### EXERCISE MATERIAL
━━━━
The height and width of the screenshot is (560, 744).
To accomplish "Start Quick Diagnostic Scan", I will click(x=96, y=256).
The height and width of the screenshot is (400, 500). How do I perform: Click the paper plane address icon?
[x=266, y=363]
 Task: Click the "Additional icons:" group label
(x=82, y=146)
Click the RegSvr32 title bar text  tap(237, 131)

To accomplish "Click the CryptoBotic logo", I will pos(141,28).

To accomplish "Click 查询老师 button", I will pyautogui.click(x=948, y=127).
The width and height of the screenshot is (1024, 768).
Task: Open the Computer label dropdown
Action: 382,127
━━━━
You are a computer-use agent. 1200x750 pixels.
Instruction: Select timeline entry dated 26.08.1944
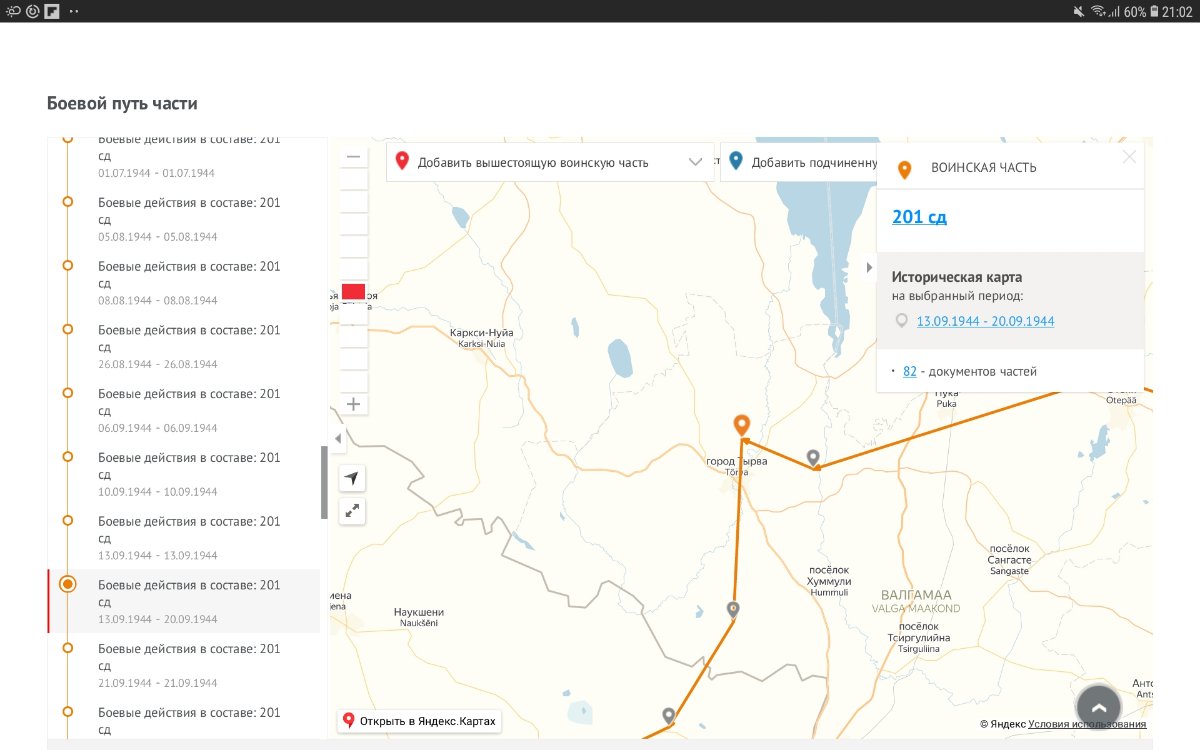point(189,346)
━━━━
### WORK INSTRUCTIONS
Beginning at the line with "The height and width of the screenshot is (400, 500)." and stopping after the line with "Click the RegSvr32", please write out every line of the data above exactly and nothing else.

### RESPONSE FOR THIS EXERCISE
The height and width of the screenshot is (400, 500). How do I perform: Click the paper plane address icon?
[x=266, y=363]
 Task: Click the "Additional icons:" group label
(x=82, y=146)
Click the RegSvr32 title bar text  tap(237, 131)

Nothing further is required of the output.